DATASET EXTRACT:
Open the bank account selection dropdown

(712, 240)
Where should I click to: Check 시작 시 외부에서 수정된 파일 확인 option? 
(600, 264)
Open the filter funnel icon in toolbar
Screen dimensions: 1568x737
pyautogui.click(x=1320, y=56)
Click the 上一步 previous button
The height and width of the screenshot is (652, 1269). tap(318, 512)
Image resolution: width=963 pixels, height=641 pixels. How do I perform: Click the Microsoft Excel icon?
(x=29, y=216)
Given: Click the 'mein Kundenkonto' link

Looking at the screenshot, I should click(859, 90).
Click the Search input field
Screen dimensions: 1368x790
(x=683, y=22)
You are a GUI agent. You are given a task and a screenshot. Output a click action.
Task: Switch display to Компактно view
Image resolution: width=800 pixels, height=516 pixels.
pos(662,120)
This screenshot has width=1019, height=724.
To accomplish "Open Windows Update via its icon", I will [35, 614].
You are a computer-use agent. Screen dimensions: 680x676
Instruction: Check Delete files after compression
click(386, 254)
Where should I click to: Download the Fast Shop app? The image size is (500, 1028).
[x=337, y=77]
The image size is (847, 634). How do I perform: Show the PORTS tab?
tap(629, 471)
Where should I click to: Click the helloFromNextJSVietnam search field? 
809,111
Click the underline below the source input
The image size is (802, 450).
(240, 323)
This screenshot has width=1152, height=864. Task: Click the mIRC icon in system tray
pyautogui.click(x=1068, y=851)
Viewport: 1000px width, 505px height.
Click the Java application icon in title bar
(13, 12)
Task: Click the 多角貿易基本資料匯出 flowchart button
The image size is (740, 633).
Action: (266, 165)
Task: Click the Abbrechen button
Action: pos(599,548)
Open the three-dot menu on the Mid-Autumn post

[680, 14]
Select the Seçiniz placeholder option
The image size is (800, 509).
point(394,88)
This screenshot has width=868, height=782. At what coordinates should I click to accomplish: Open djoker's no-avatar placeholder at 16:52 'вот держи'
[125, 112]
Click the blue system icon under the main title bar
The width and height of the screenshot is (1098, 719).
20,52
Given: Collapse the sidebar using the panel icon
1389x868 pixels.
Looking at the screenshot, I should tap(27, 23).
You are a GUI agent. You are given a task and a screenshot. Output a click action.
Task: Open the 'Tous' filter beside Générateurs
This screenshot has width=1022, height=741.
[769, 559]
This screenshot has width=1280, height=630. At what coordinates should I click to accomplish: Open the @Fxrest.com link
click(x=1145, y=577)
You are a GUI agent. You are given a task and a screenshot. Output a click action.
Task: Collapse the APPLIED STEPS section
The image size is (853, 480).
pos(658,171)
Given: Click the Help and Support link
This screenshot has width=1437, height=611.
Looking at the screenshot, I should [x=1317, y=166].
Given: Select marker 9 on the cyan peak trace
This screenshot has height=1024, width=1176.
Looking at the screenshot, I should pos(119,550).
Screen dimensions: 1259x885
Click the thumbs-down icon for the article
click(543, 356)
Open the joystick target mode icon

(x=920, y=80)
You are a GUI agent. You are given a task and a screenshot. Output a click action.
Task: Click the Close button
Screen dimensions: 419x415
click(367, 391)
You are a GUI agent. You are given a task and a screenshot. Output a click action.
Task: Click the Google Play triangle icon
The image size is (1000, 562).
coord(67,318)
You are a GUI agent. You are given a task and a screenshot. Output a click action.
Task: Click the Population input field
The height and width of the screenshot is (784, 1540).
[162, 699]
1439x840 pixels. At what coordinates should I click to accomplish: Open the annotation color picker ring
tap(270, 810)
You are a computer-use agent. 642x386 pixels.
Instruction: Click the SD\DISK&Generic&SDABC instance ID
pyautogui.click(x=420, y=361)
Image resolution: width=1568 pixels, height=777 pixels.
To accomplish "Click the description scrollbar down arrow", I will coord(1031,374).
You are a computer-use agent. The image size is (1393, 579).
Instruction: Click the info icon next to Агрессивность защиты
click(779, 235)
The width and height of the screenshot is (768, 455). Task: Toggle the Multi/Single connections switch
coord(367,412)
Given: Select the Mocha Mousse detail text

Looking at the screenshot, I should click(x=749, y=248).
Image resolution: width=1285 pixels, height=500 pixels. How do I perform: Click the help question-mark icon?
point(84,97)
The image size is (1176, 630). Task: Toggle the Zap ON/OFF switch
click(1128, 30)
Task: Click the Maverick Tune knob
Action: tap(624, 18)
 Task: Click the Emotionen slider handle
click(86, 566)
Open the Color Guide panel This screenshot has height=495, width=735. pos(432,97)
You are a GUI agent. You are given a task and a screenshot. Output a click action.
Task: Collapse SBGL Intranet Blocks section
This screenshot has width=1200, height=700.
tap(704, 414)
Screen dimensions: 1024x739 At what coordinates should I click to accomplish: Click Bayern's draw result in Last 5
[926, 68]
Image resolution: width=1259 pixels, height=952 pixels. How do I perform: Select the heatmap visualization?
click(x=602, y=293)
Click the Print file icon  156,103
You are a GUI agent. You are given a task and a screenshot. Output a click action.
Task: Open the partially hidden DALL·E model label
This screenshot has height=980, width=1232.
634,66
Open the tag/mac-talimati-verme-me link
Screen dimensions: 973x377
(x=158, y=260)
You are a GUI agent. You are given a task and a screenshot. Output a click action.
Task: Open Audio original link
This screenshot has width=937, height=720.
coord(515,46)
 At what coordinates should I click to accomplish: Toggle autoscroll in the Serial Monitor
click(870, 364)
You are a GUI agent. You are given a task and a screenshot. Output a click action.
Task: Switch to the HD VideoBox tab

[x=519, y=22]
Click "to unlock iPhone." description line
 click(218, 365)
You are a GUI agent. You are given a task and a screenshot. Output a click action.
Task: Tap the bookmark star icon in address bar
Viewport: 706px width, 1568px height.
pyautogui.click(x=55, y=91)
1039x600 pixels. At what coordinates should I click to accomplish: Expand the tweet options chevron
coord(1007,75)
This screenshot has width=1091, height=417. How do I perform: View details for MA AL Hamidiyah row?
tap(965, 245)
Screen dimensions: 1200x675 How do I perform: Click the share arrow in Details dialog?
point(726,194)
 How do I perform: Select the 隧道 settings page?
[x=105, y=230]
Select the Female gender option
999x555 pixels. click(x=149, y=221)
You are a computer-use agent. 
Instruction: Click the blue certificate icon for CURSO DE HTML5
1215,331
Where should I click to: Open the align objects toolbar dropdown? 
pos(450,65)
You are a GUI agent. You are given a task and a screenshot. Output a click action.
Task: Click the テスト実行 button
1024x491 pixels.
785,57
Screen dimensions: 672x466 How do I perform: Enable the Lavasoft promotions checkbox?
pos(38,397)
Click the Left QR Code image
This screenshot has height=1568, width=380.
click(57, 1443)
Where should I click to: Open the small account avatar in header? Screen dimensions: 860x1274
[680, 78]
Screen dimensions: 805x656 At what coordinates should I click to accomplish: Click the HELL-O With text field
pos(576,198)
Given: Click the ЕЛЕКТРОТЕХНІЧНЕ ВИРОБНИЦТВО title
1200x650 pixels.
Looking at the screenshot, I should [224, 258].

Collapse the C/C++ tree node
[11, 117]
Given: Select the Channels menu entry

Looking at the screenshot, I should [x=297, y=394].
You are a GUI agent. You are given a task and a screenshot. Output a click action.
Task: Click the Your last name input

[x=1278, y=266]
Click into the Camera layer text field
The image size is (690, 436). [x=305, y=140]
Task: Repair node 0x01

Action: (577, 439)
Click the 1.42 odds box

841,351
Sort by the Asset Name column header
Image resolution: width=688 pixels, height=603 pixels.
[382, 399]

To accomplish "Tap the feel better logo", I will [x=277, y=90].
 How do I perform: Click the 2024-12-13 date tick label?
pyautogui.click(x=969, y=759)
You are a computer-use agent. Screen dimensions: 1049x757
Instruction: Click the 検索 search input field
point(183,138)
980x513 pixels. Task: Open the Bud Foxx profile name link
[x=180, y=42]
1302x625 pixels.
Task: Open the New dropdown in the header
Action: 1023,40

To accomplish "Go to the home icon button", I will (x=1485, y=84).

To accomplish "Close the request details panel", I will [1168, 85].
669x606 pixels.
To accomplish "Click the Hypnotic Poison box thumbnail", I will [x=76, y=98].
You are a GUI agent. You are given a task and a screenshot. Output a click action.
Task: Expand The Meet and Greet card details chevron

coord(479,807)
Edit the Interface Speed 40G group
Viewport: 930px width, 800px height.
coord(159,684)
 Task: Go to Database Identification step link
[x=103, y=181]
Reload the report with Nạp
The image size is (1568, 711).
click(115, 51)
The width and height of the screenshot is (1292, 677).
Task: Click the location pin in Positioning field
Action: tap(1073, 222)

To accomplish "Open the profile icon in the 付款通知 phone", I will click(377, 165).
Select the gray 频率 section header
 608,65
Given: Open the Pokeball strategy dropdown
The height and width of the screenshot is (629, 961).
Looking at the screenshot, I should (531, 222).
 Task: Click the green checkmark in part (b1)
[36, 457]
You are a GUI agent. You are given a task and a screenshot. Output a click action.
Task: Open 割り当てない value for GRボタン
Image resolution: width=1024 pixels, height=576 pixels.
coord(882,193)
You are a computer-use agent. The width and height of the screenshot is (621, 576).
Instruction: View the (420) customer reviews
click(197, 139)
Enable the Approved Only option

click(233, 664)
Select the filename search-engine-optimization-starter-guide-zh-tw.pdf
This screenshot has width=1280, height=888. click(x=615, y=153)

TASK GOAL:
Check each line of the entries above, and show every one holding the word "panel".

RESPONSE:
Given: Collapse the sidebar using the panel icon
Open the Color Guide panel This screenshot has height=495, width=735. pos(432,97)
To accomplish "Close the request details panel", I will [1168, 85].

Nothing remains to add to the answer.